Here's what I want to know about "prom." Not the new Disney movie "Prom," which is a would-be tween-oriented hit so scrubbed and sanitized and not worthy of paying attention to that it can barely be said to exist at all. I want to know when the senior prom, the ritual pre-graduation party involving corsages and limousines and (in my day) hilarious feathered hairdos and tuxedos in unnatural pastel shades of polyester with enormous foldover lapels, lost its definite article. (At my school it was actually called the senior ball -- the prom was for juniors -- and I don't think I know anybody who physically attended it. But let's move on before I start bawling about the girl I didn't ask who is now a prominent anthropologist.)

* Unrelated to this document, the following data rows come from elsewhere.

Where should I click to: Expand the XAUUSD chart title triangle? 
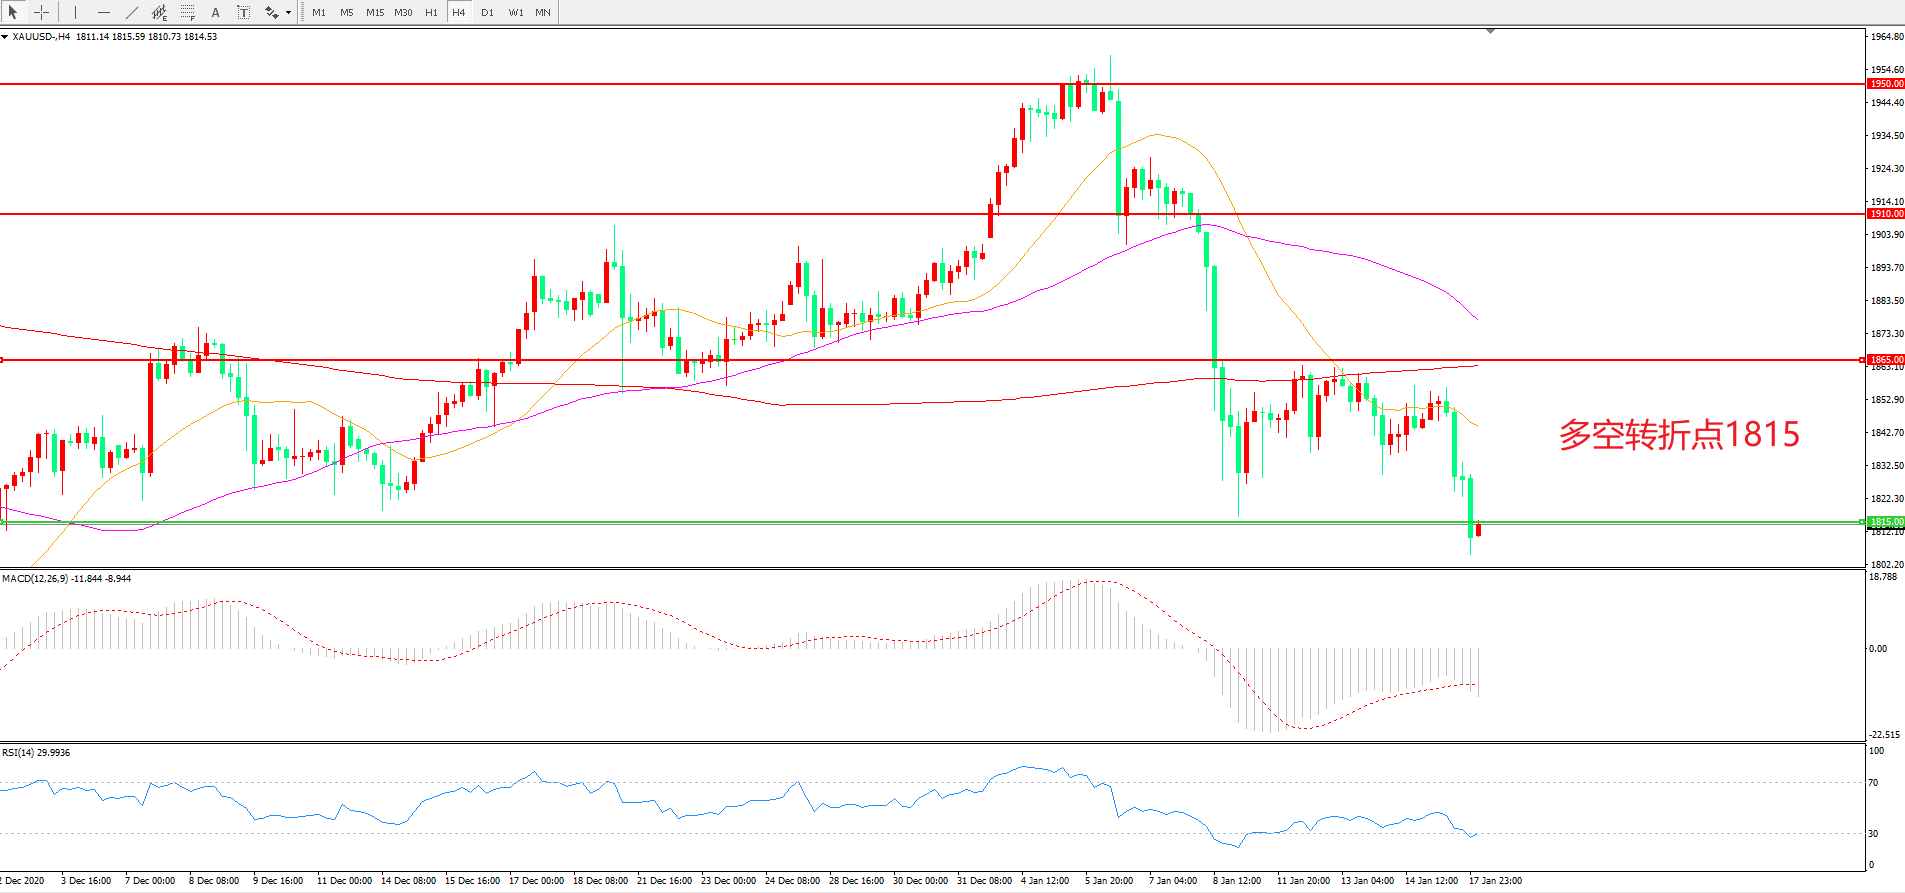(5, 37)
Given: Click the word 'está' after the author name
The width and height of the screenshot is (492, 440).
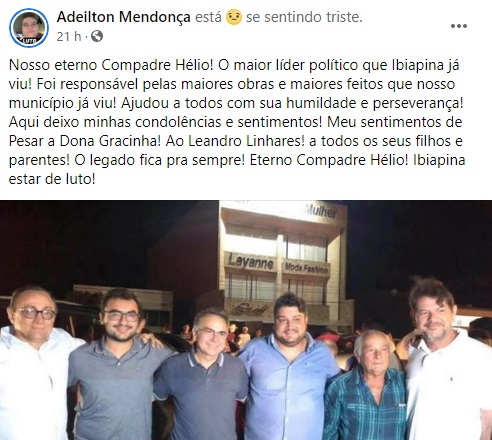Looking at the screenshot, I should [208, 17].
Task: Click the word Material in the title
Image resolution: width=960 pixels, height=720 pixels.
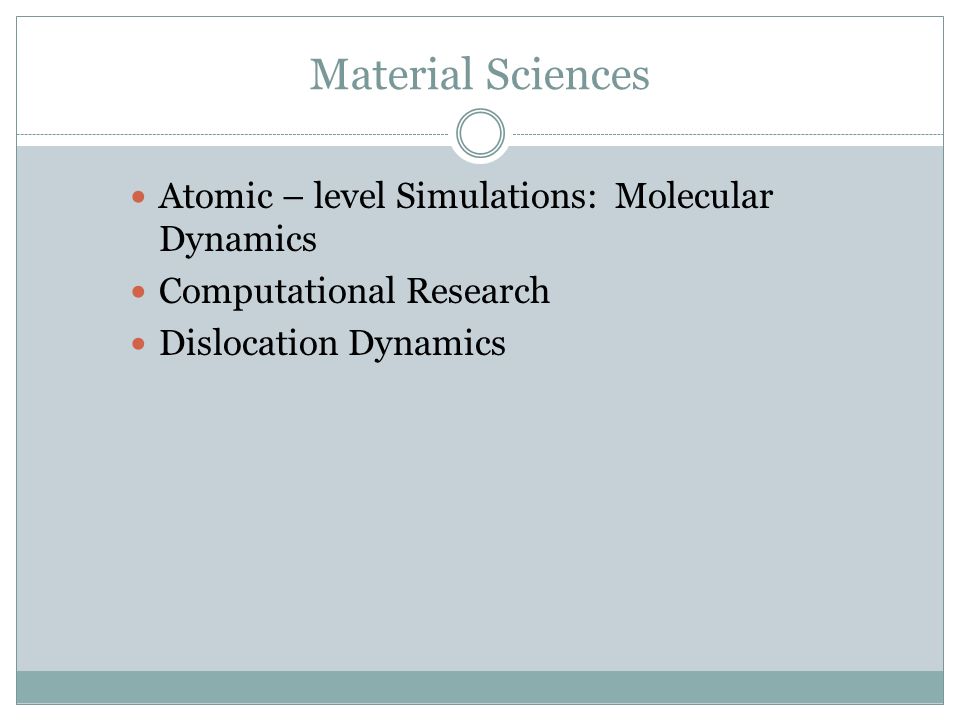Action: click(391, 74)
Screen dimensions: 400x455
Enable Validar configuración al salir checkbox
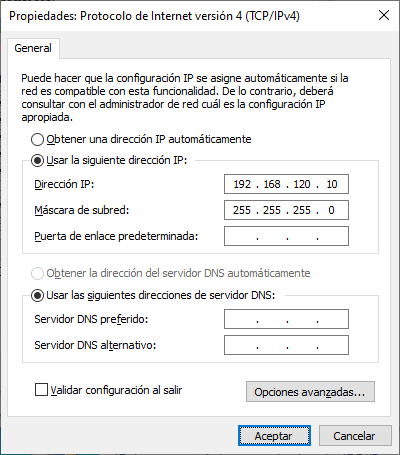coord(41,390)
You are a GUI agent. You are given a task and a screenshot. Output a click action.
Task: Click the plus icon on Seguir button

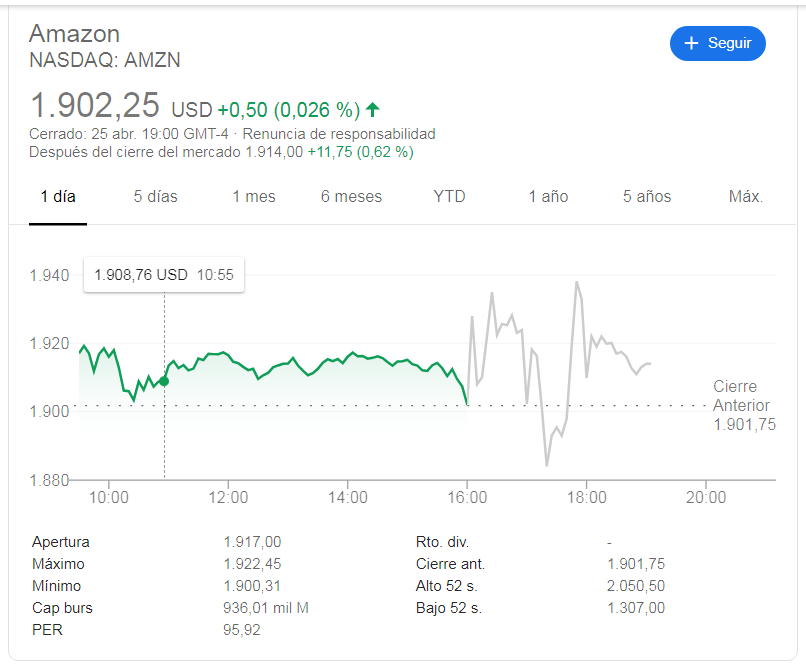pyautogui.click(x=691, y=43)
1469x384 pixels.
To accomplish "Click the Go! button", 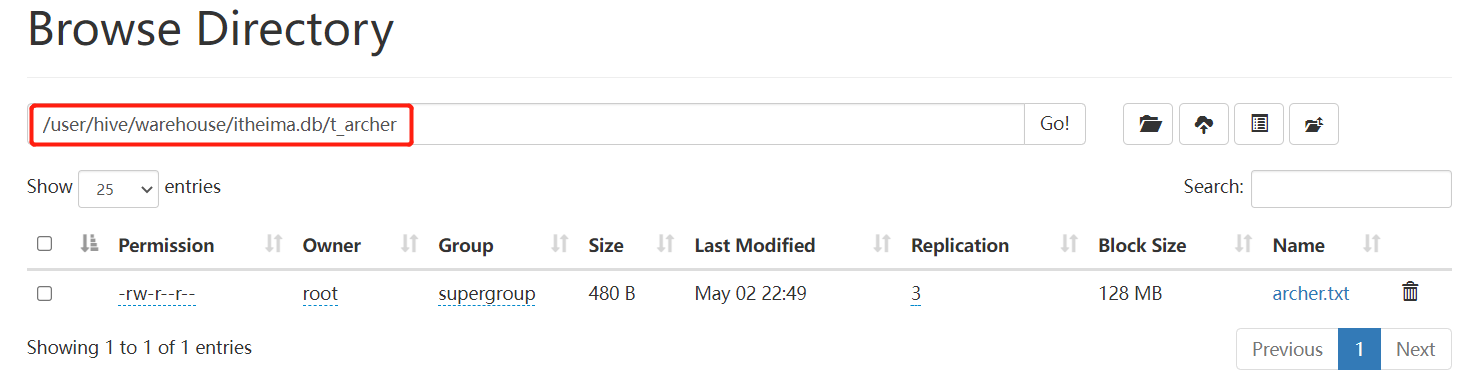I will [x=1055, y=124].

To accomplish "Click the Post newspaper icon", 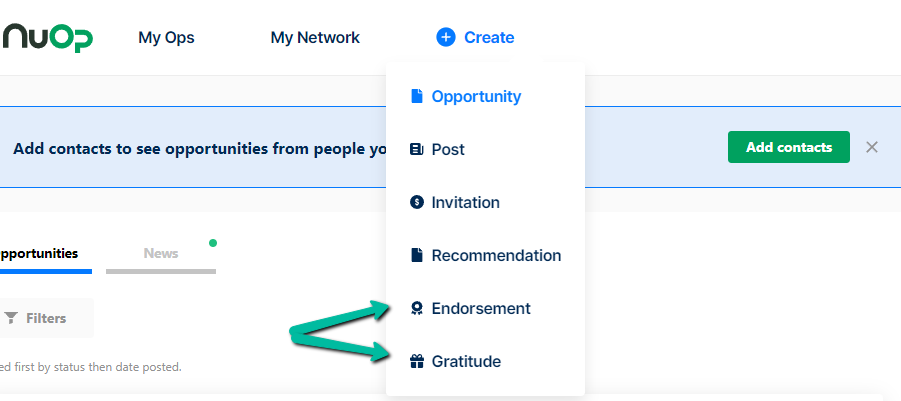I will click(x=417, y=149).
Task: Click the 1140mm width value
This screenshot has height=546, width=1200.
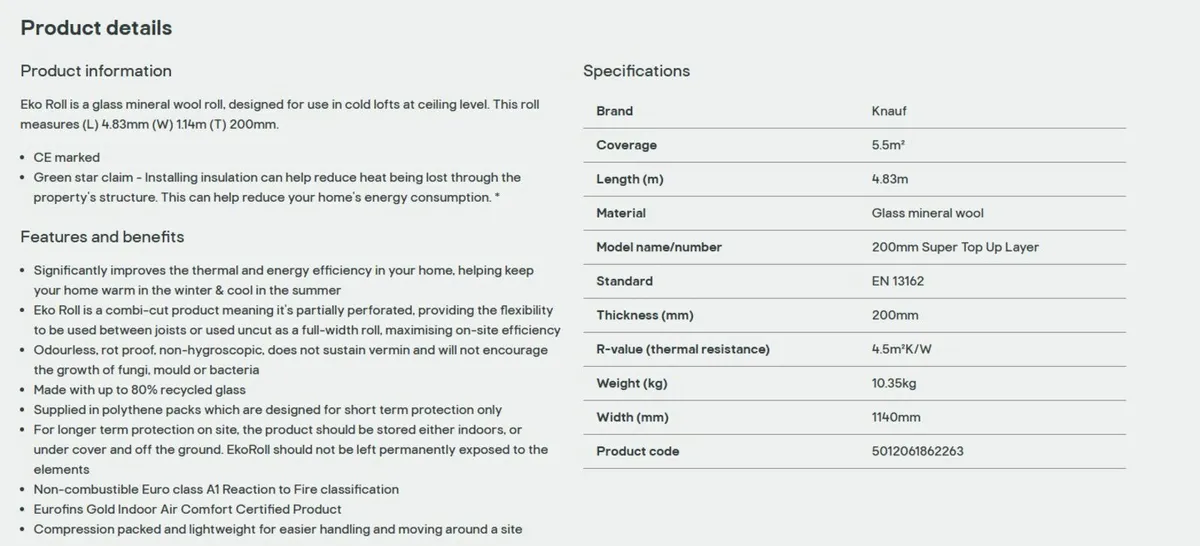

Anyway, in normal American speech it was once called "the prom" or "the senior prom"; these days "Prom" seems to have become a trademarked proper noun, and also a subset or metastatic offshoot of the corporatized girl-culture that brought us the princess craze. I suppose if my daughter (who is 7) had heard about Disney's "Prom" and wanted to see it, I'd let her go, with kind of a sinking feeling just below my solar plexus. First of all, it wouldn't make much of an impression on her because it's so boring, and second of all, it would strike her as a story set among a Stepfordian alien civilization, one with similar artifacts to our own but entirely different folkways and hairstyles.
You certainly don't expect a Disney live-action movie to be ambitious or edgy, but you don't necessarily expect this degree of sloppiness either. "Prom" was directed by Joe Nussbaum, who's made a couple of mediocre youth-oriented movies already and favors a musty, hazy look that makes it seem as if Whateverville High in an unnamed Midwestern suburb is enduring a series of smog days, or the effects of a nearby forest fire. His cast comprises pretty girls with perfect teeth and cascading ringlets of hair, improbably spackled with makeup, and pretty boys with perfect teeth and uneasily shellacked hair. (Only, some of them appear to be repeating 12th grade for the fifth or sixth -- or 11th -- time.) Everyone in the movie delivers their lines in the same bright, presentational style, and behave in every take of every scene as if they have just met but are really glad to have done so and even more glad to be high school seniors in the most awesome land of all.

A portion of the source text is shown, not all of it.